Sometimes crops fail. Late frosts, early frosts, drought, too little rain, too much rain, hail, the list goes on and on. Crops are not invulnerable and weather is not always predictable. A CSA member takes on the same risk of the farmer: potential crop failure. There’s good news though; usually when a crop fails it can be replaced, and usually a severe weather event will not cause the total destruction of any crop. Not to mention, the farmer takes on the responsibility of replacing, reimbursing, or otherwise substituting for a crop failure. After all, the farmer made a commitment to bring fresh, local, healthy produce to the customer.

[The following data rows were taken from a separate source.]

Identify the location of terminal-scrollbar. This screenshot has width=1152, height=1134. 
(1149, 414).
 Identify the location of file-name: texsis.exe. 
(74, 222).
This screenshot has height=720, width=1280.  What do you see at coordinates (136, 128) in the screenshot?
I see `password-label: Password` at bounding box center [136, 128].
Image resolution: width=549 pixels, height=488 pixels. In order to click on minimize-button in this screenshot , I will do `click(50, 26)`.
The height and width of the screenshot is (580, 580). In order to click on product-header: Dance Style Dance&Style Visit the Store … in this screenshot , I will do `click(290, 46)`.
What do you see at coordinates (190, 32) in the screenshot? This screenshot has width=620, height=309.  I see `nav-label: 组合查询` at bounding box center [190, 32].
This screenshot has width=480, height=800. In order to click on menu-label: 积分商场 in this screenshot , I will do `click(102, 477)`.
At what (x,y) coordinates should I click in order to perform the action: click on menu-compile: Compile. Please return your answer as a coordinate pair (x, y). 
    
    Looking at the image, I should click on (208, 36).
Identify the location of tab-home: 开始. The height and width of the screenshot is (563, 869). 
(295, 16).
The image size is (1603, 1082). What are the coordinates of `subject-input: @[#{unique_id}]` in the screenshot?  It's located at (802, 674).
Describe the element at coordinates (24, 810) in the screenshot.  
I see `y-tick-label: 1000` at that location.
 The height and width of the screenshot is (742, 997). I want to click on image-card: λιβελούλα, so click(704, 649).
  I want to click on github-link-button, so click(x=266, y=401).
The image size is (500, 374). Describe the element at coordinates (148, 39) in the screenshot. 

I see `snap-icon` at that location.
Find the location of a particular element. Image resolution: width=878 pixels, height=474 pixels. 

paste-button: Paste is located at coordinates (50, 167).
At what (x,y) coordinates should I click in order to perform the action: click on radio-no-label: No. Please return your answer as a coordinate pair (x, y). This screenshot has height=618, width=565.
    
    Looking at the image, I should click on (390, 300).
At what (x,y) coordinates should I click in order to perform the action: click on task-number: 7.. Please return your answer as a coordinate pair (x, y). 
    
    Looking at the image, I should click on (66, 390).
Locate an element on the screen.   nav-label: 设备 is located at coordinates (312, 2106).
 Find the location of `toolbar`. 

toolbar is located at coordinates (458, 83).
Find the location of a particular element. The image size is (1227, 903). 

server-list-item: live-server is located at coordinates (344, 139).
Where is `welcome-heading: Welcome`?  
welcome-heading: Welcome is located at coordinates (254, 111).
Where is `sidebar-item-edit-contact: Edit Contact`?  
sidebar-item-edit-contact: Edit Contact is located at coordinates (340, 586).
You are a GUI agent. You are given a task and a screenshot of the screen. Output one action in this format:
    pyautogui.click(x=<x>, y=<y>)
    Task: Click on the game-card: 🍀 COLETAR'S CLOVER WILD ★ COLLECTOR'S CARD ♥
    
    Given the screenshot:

Take the flip side of that. Sometimes a farmer will have a really good crop, called a bumper crop. Sometimes a CSA farmer will have 20 different bumper crops! When this happens, everyone wins, so we try to make this happen as much as possible. CSA members can share in the wealth of a good harvest. When we have excess food we will let members know and you will have the option of either accepting more fresh food for that week or donating your excess share to local families in need. We won’t let extra food go to waste and we want CSA members to be actively involved in the distribution of their shares. It’s a feel good, eat good situation.

Our CSA program consists mainly of fresh vegetables with occasional fruit when in season, and will typically include 7-9 different types of vegetable. For instance, a summer CSA produce box delivered on July 15th may look like this: roma tomatoes, early girl tomatoes, cucumbers, zucchini, summer squash, red pontiac potatoes, turnips, radishes, loose leaf lettuce, and cayenne peppers. Then around August 1st we will see several of the same vegetables, but likely will not see turnips, radishes, or lettuce, which could be replaced with bell peppers, okra, and cantaloupe. In other words, many vegetables will remain staples, while others will come in and out of season. This allows for variety, which is the spice of life!


Creating a Wholesome Food Community

Fresh, local. responsibly grown produce using organic practices is the name of the game. We don’t just want to grow food – we want to make our land, community, and world a healthier, better place to live. With these values and practices in mind, our members know that their food is just plain better than any big box store can possibly sell. 

The Heart of Our CSA

At its core, our CSA is a means to an end. Of course we are passionate about fresh produce and about farming, and we look forward to farming. But this CSA program is more than a paycheck; this is our way of reconnecting to God, to the simplicity of the earth, and to the community. When we started our CSA venture we knew we wanted our kids to grow up in this environment and to know God, and we wanted to help as many neighbors as we could. So, when you become a member of our program, you’re helping us help other people!